- _Exercise description_
Look through the data below and extract, unchanged, the lines from the one that contains "1568x722 pixels." to the one that contains "Expand the Toolbox submenu arrow", both included.

- _Data in this exercise_
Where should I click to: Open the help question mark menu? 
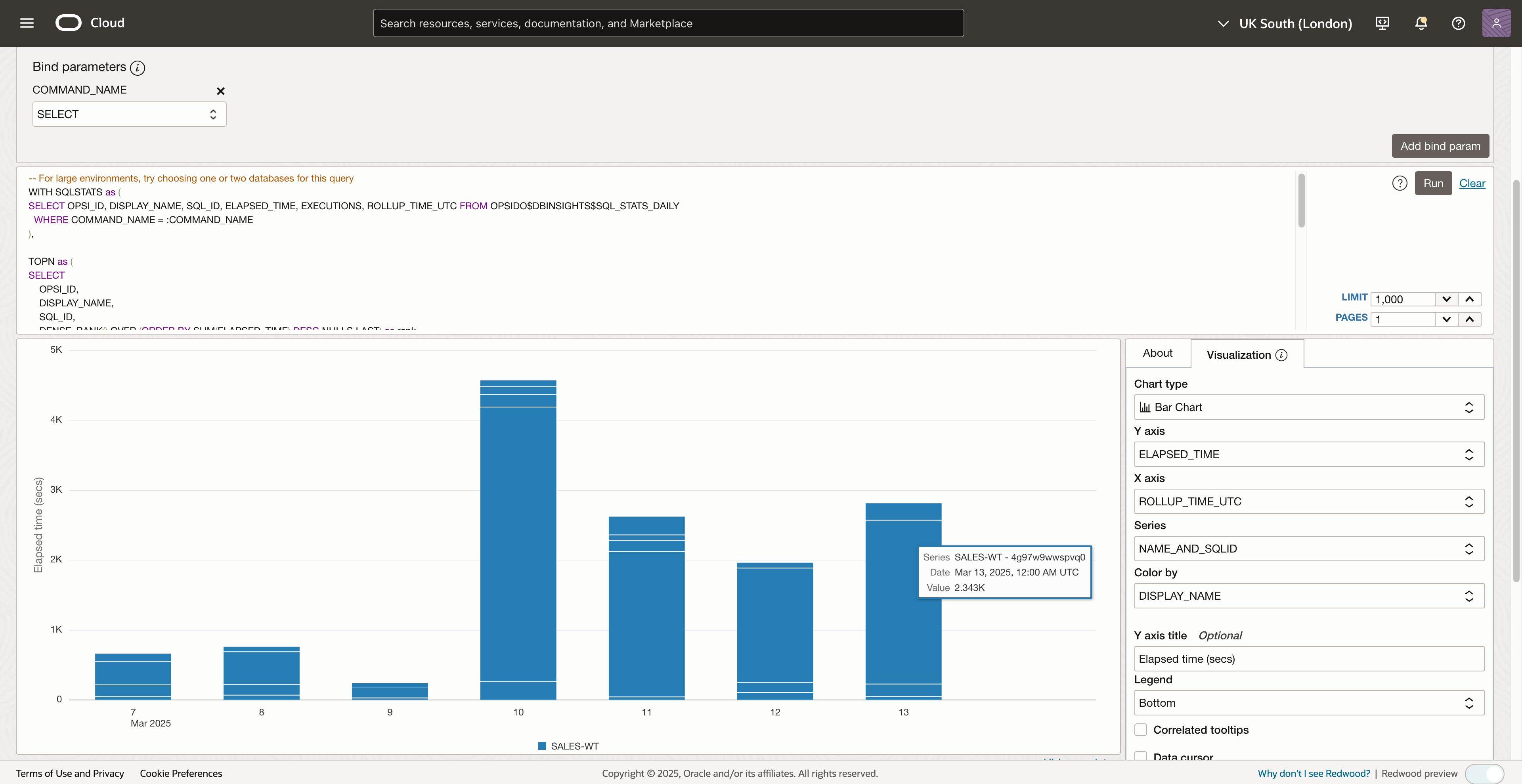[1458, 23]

--

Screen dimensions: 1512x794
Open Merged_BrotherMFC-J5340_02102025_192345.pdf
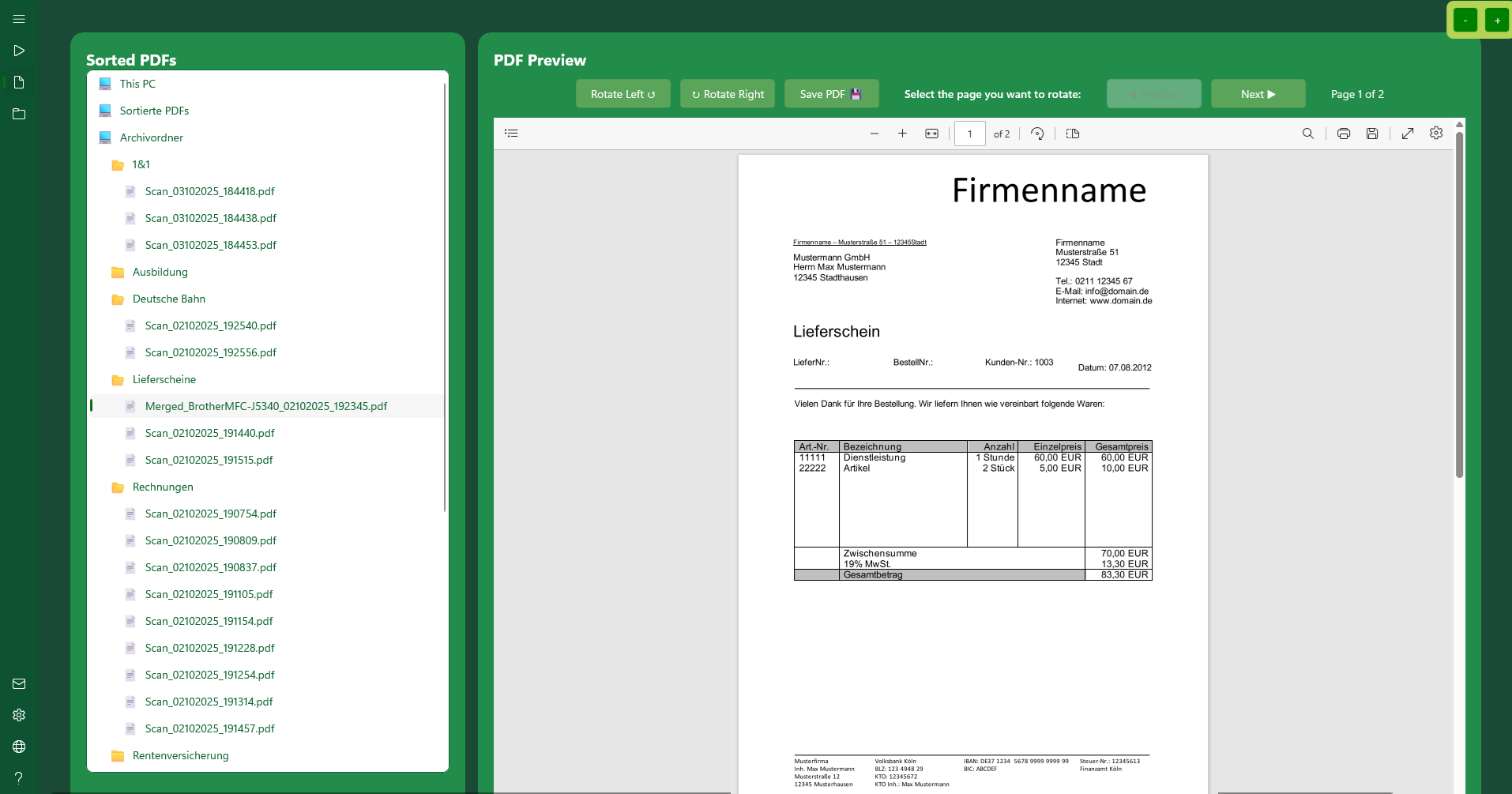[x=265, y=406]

---

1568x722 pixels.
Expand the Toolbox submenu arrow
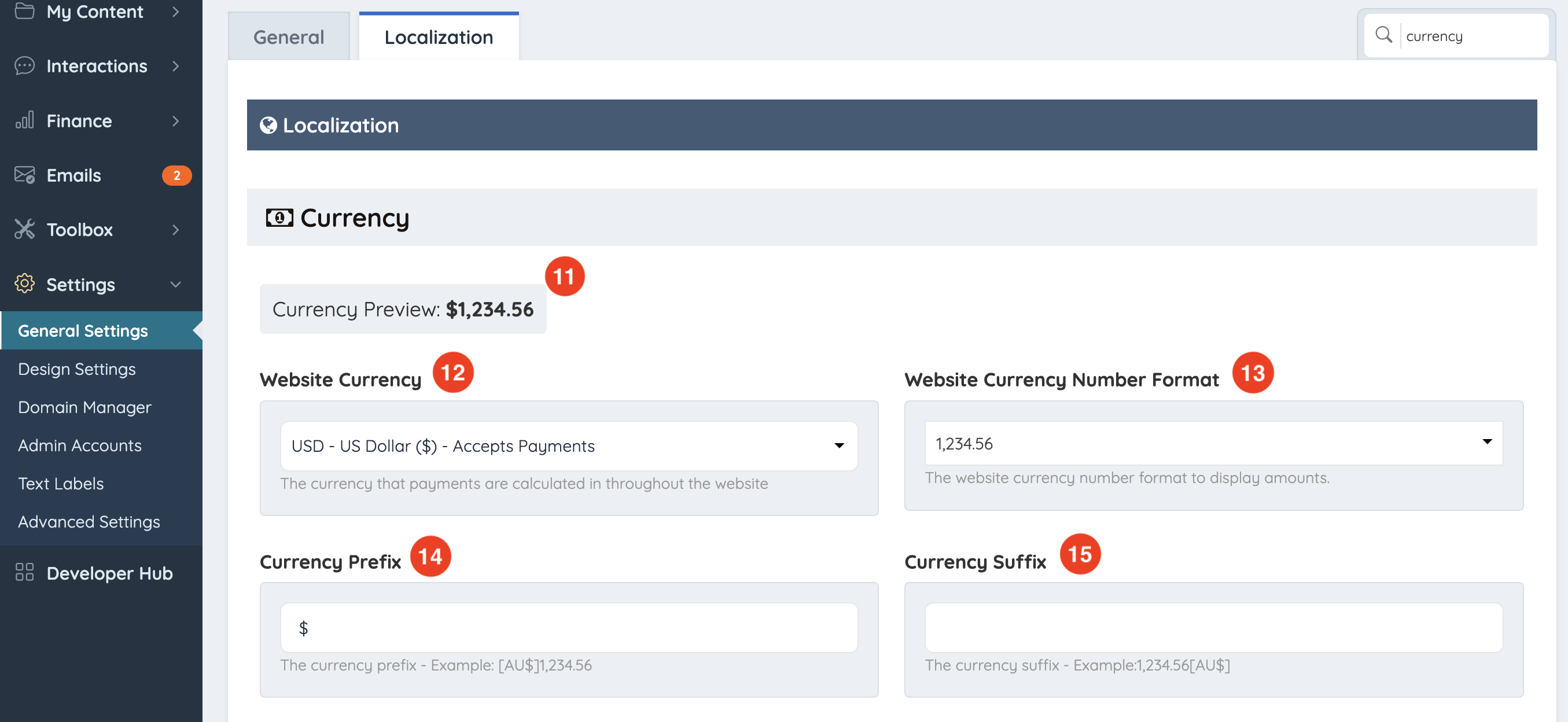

- _Your response_
1568x722 pixels.
Expand the Toolbox submenu arrow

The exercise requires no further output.